A Letter to Myself

by LRF24

He knows very well what I desire.

I am a young adult, who like most young adults, wonders “when will I ever find someone?”  For quite some time, I had turned my back from God, thinking my way was better and definitely more exciting.  It was not until a certain night last week that I was completely and utterly helpless. I realized, in between sobs, that I had put so little trust in God and all of my trust in trying to make a relationship happen with the opposite sex, that I was ready to date whomever passed my way.  I needed help, and I vocalized this need to Jesus. I can positively say that He heard me, because as I was sobbing, the thought to read Psalms came into my mind. When I opened up to Psalms, I came across the verse “Take Delight in the Lord, and he will give you the desires of your heart” (Psalm 37:4). This was EXACTLY what I was struggling with! I did not want to settle for a mediocre Christian guy, when I thought the attractive worldly guys were overpopulated!  God was clearly showing me that He knows very well what I desire (He put those desires there, by the way) and that all I have to do is delight in Him and in His timing, He will lead me to the RIGHT man. 

The God story does not end there.  I picked up a book (

When God writes Your love Story

) from my bookshelf, that I knew I should read.  Inside, I found a letter written to myself, that I had wrote more than a year ago.  It read, “...Nothing you try to arrange will work. Let God work! Stop worrying. God knows your desires to be married and find a real love one day, but He has you single for a reason. Seek His kingdom first”
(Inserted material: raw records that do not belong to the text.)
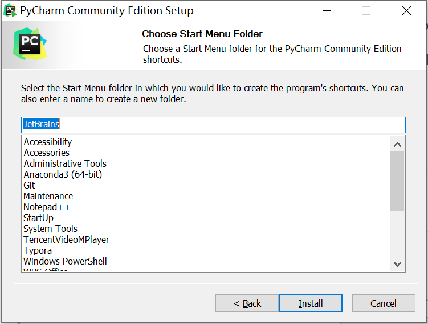
Task: Click the folder list scroll up arrow
Action: [x=397, y=143]
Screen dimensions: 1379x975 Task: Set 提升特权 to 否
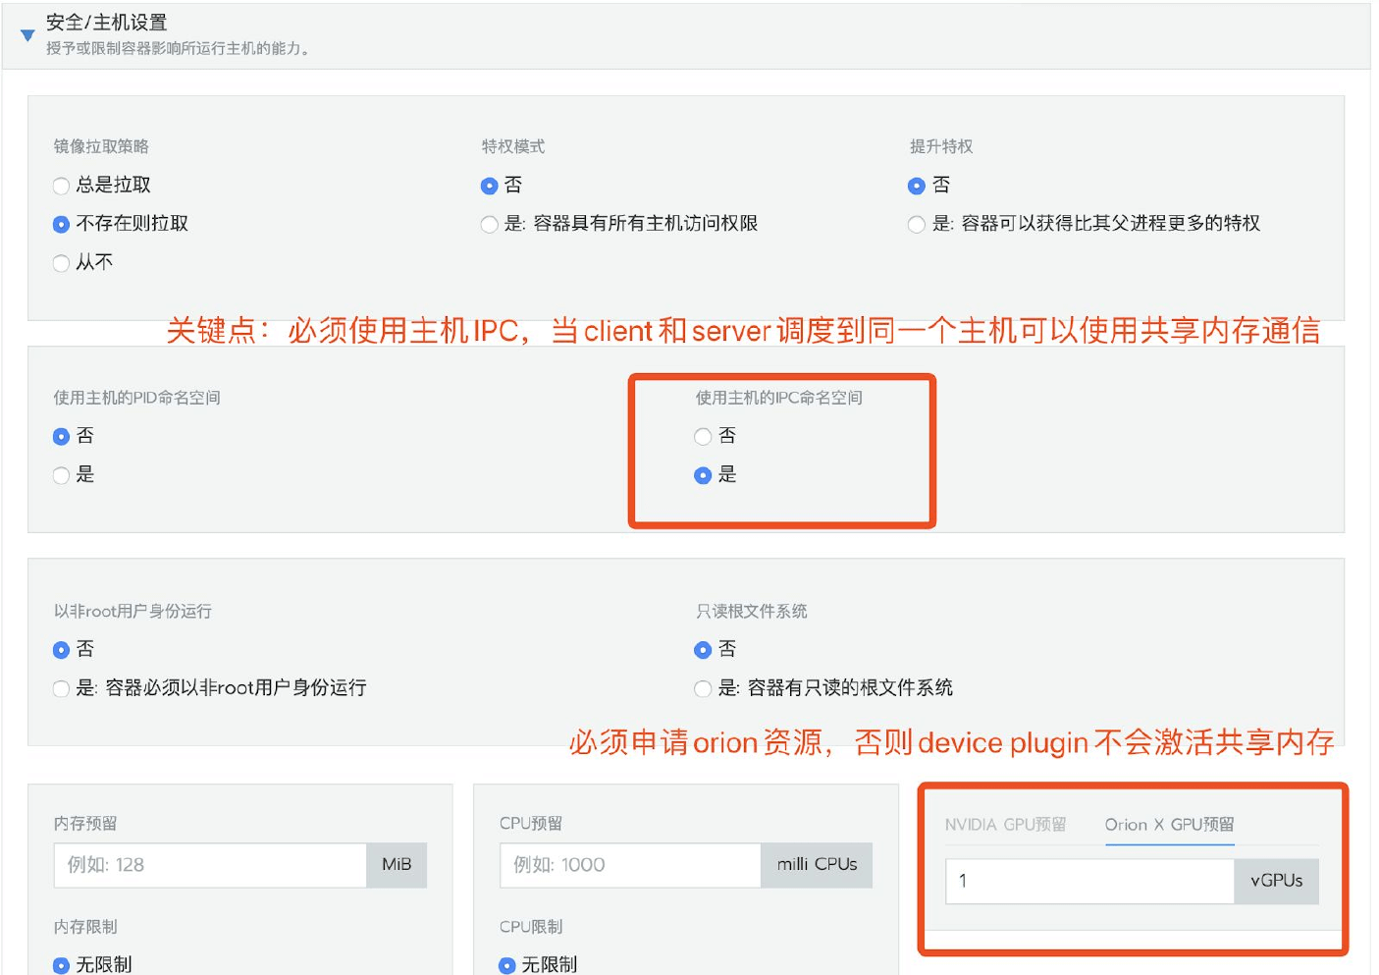pyautogui.click(x=917, y=186)
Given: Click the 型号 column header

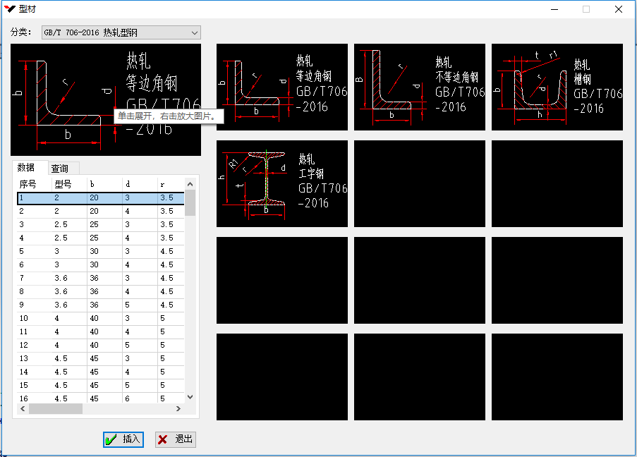Looking at the screenshot, I should coord(68,185).
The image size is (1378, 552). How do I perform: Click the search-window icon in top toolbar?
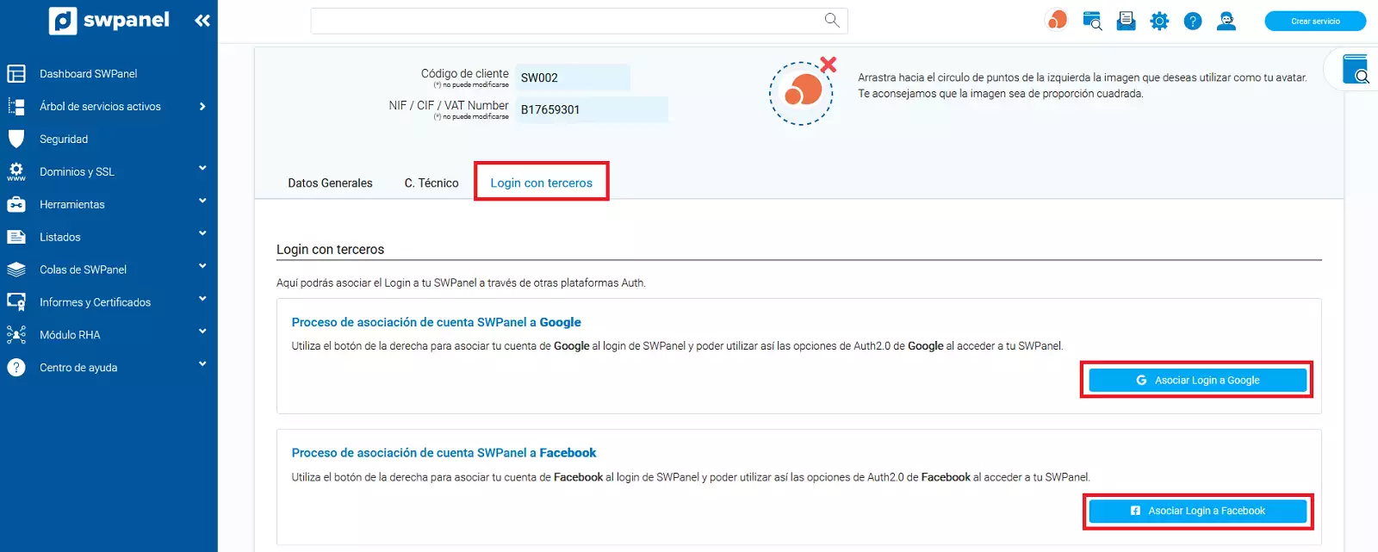point(1092,22)
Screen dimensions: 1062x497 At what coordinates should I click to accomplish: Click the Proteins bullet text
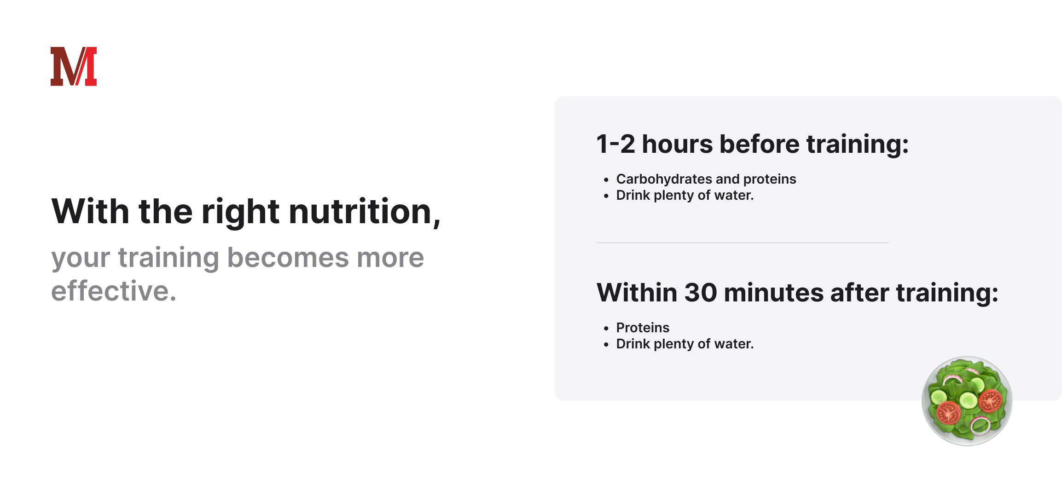643,328
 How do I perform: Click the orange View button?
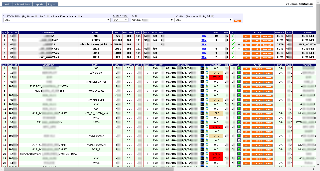point(237,21)
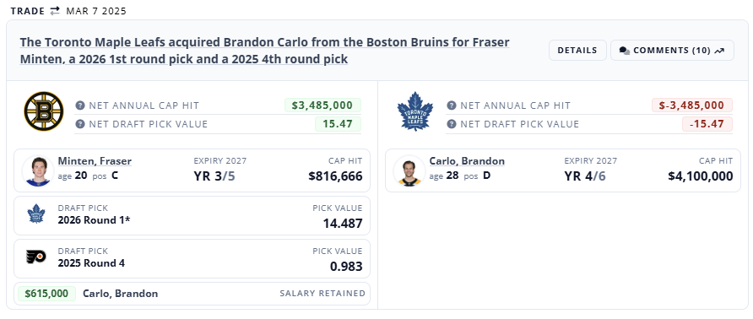Image resolution: width=753 pixels, height=319 pixels.
Task: Click the help icon beside Bruins Net Draft Pick Value
Action: pos(80,124)
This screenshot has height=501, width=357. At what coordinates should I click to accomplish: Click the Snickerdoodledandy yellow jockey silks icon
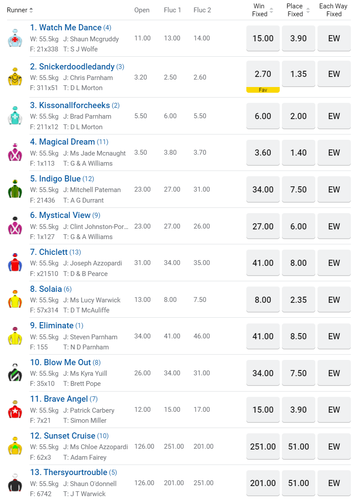click(15, 77)
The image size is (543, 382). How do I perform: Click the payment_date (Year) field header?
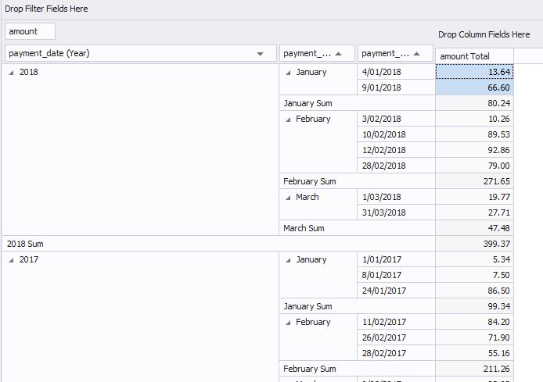(x=125, y=53)
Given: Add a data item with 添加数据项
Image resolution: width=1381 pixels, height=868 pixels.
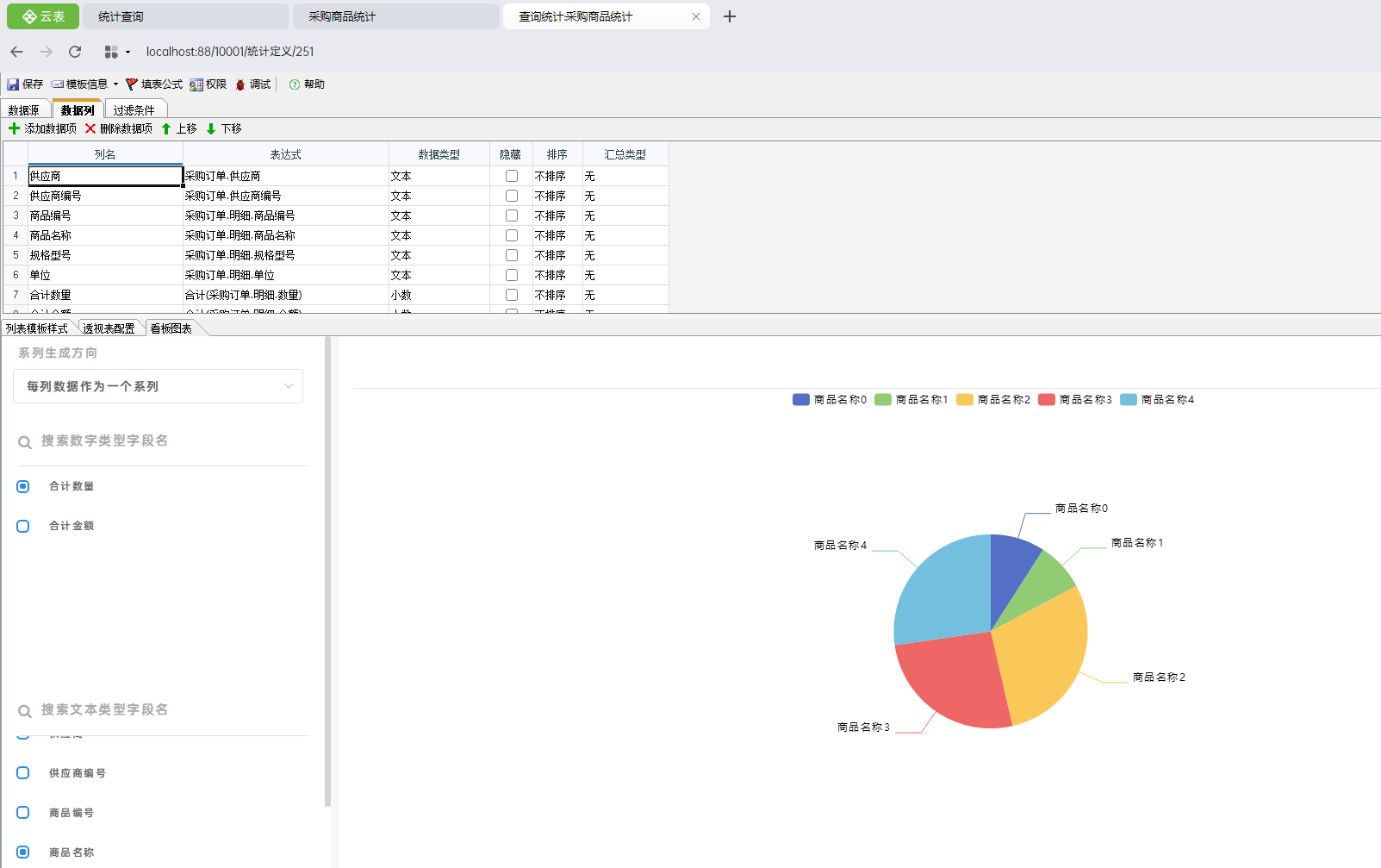Looking at the screenshot, I should click(42, 128).
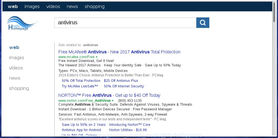Image resolution: width=278 pixels, height=138 pixels.
Task: Follow the Try McAfee LiveSafe link
Action: [x=80, y=86]
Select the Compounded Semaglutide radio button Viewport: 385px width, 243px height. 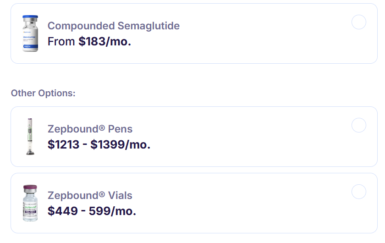point(358,22)
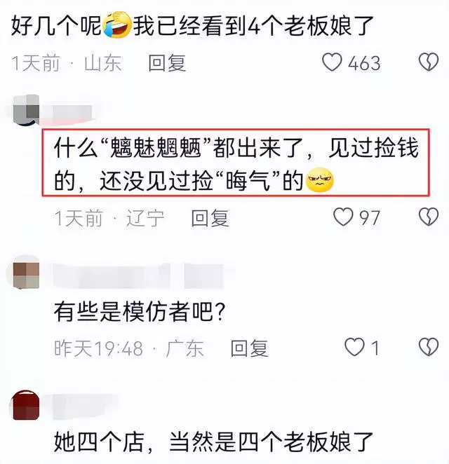449x464 pixels.
Task: Reply to the Guangdong comment
Action: (249, 348)
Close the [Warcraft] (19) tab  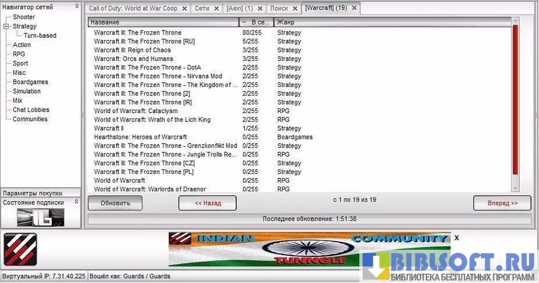(x=354, y=9)
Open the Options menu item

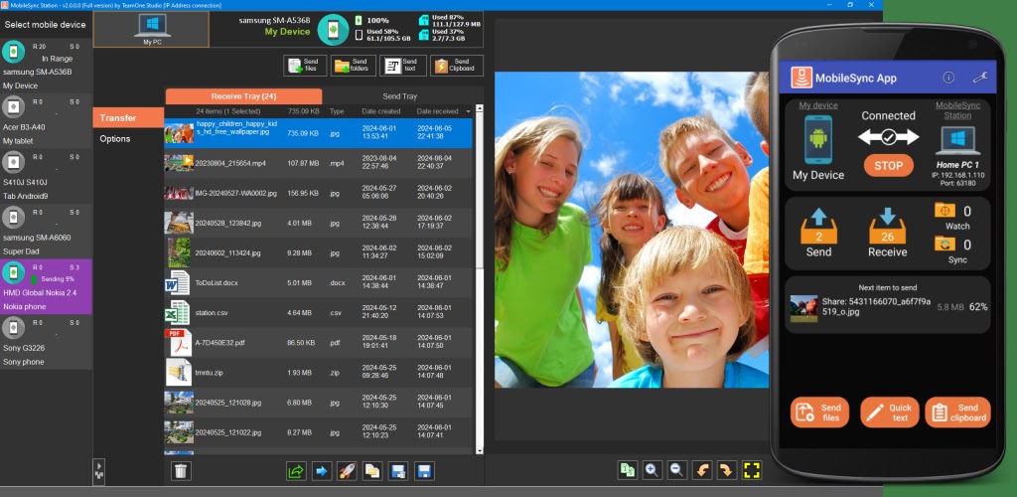tap(115, 139)
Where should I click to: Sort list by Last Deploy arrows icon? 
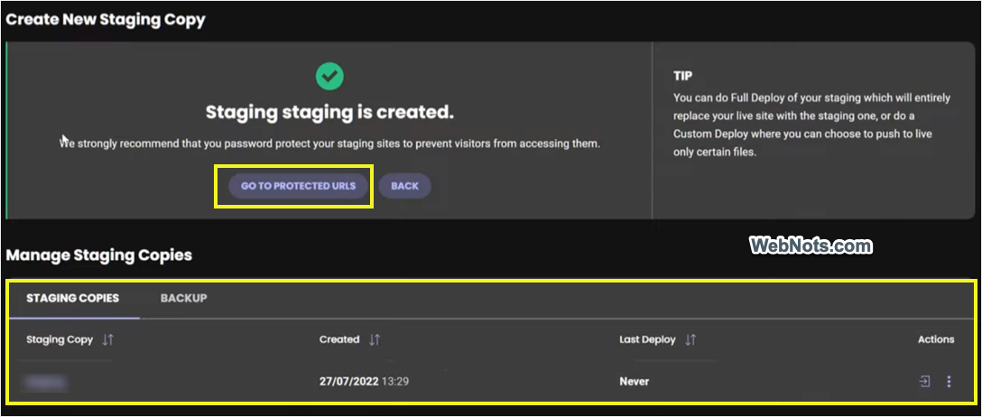point(690,339)
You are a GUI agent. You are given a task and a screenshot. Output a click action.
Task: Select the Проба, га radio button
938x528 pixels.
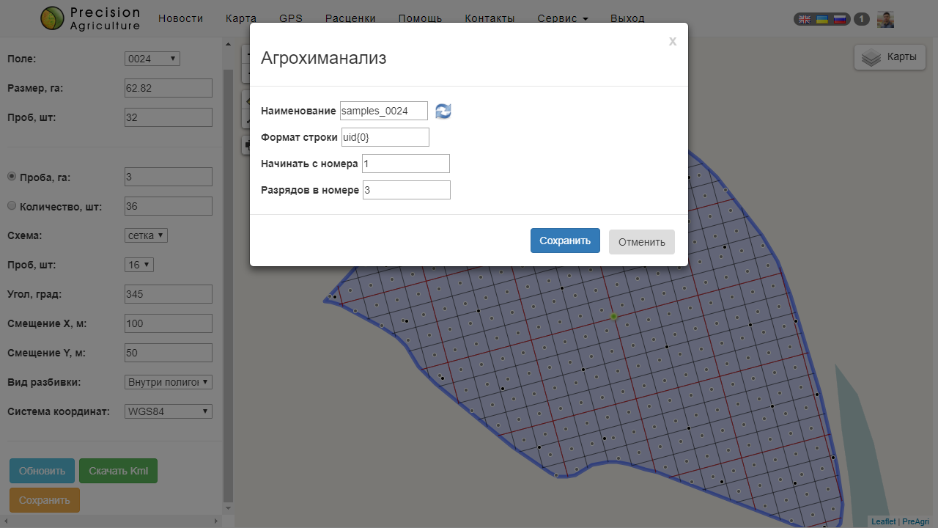pyautogui.click(x=12, y=177)
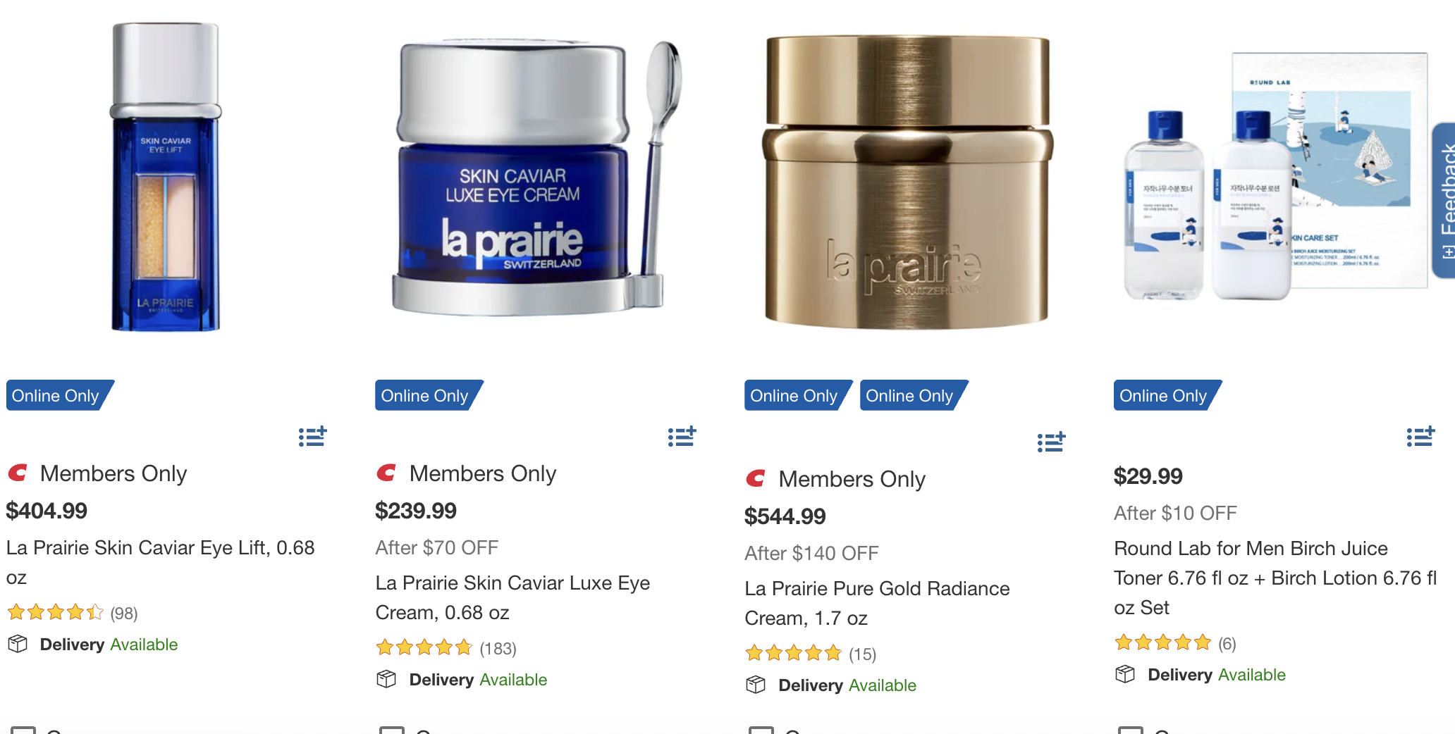Add La Prairie Eye Lift to list
Viewport: 1455px width, 734px height.
312,437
Needless to say, the puddle of praise on my pillow was accumulating to a point of uncleanliness. But I did not care!  My God was speaking to me loud and clear: Trust in ME, I know your desire to be loved, Let me love you first.

related stories:

comments:

alison

on 01/12/09

Thank you for this story! I have a friend in Iraq with the mirror image feelings you decribe. I am going to e-mail this to her right away!!!!!!!

Rita

on 04/03/09

I found myself at this story…trying to find someone to love me…And really got the Best Way for us…the truth is He is our true love…I love Him!

Lizzy

on 09/15/09

Ah! i know EXACTLY how you feel in this story. I used to feel this way too…i put all of my energy and desires into wanting a relationship when i should have been giving my all to God. It wasn’t until I realized that i already had the perfect guy that would always love me more than anyone else ever will and more then i could ever understand…Jesus. God totally revealed the same thing to me that He did to you-Love Me first, Give me your everything, and most of all Trust me. (Proverbs 4:5) And i know now that God has an amazing Christian guy out there somewhere that loves God with all his heart, and that He will come into our lives at the perfect moment :)

Todd

on 11/01/09

Lrf24… As a man it may sound strange, but those of us that desire to honor our Father struggle with the same issues!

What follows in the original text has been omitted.